The building offers optimal conditions for the natural flow of energy. A brick-built structure with walls, doors and high-ceilinged rooms, it requires little grey energy and its elementary architecture creates the sort of pleasant environment that comes from good proportions and a mode of operation that is self-explanatory.
A word about proportions. Externally, the building measures 24m x 24m x 24m, the perfect aspect ratio in the classical sense but also in terms of energy since it provides the largest possible volume for the smallest possible surface area.
The windows, responsible for the visual elongation of the building and its perception as a “tower”, follow the standard ratio of 5:3. This ratio is familiar from cinematography and achieves optimum daylighting on the 12-metre-deep upper floors, where the room height is 3.36 meters. At the same time, the windows represent only 24% of the overall building shell and so help to minimise heat loss.
This notion of combining comfort and energy savings reflects the collective knowledge acquired at the firm. “The basic idea is actually quite simple,” explains Dietmar Eberle. “Instead of the building reacting to its technical systems, it responds to human inputs, to the warmth and humidity generated by its users and the way they convert oxygen into CO2.”
How do Baumschlager Eberle Architekten achieve this feeling of wellbeing, an almost universally desired outcome, in a building of this type? There area a number of different elements that feed into these positive perceptions.
Seen from the outside, it is 2226’s solid building envelope that stands out. It is made up of 38cm of load-bearing and 38cm of insulating brickwork, the inner layer providing high compressive strength, the outer efficient insulation. It also has the all-too-often neglected ability to even out the surface temperatures of its interior walls at a pleasant level.
It is the thickness of the building envelope that dictates the depth of the window reveals. Together with the building’s aspect, this depth helps to regulate the sunlight penetration depth according to the time of year.
Then there is the choice of materials: of uniformly high-quality, they – together with the proportions – help the architecture to create a calm and inviting backdrop to daily life.

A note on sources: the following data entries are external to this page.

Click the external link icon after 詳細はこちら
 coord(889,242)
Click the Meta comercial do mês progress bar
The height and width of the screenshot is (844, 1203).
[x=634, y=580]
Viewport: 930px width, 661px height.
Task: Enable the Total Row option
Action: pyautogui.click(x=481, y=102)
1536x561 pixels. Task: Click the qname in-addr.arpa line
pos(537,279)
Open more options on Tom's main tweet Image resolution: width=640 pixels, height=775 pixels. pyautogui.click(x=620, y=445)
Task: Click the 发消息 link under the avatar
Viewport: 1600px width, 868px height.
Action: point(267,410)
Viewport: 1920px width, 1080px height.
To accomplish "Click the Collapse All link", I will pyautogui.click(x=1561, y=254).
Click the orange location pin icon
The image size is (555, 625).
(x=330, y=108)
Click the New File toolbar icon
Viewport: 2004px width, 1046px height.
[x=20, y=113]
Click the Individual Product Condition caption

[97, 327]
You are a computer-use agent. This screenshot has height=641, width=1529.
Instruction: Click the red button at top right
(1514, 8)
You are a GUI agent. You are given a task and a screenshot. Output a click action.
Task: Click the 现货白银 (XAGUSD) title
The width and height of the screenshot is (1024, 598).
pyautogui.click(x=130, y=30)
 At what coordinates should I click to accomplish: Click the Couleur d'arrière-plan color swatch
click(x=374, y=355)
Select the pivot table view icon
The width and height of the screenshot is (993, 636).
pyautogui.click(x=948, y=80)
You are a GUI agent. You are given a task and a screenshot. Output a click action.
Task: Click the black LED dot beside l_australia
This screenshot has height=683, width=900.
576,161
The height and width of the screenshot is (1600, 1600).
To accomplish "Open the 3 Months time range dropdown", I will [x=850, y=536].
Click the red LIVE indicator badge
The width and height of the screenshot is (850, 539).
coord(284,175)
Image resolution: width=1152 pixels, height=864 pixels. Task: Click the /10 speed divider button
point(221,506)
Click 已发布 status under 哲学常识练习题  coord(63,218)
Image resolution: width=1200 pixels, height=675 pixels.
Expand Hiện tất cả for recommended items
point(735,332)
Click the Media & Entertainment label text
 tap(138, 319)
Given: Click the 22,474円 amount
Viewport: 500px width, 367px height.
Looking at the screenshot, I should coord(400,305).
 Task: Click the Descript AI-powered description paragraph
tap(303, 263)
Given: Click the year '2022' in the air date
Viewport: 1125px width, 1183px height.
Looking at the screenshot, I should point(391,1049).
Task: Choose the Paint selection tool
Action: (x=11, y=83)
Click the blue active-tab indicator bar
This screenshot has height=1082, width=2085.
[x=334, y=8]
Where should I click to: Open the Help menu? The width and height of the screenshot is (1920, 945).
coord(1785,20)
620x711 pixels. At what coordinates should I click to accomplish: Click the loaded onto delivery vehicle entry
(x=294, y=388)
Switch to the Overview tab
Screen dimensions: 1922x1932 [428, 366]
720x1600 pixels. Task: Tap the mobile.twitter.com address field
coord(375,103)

Air is the only medium in the building that conveys energy and the flow of energy is guided by sensor-controlled ventilation panels that keep the room climate constant and comfortable.
Ever mindful that “proper” buildings should stand for at least a hundred years, Baumschlager Eberle Architekten have recently developed a form of architecture that addresses the issue of “standing” in its literal sense, an architecture in which sculpturality assumes a particular significance.
2226 explores this notion of plasticity to its very limits. Its orientation, for example, not only reduces the heat input due to sunlight, it also represents the elasticity, the utmost tension of its materials.
Seen in emotional terms, this is an exciting feature. Observing 2226 in a central perspective projection brings a certain serenity. Its classical proportions, the authentic feel of its materials and its sculptural depth combine to create a whole that – like the practical value it achieves – will work for successive generations of users.
This comprehensive approach leaves no doubt: the 2226 building in Lustenau is more than a one-off success. It is a prototype, firmly grounded in the way that the architects at Baumschlager Eberle think. Experimentation, future-proofing and economic credibility form the basis of a collaborative effort that would be barely conceivable without the momentum of research and development.
Practice has shown that the 2226 concept can be implemented successfully to the satisfaction of clients and users alike. The design has proved itself irrespective of cultural context, topographical location, dimensions and typology. It represents a key contribution to building sustainability based on sound economic principles.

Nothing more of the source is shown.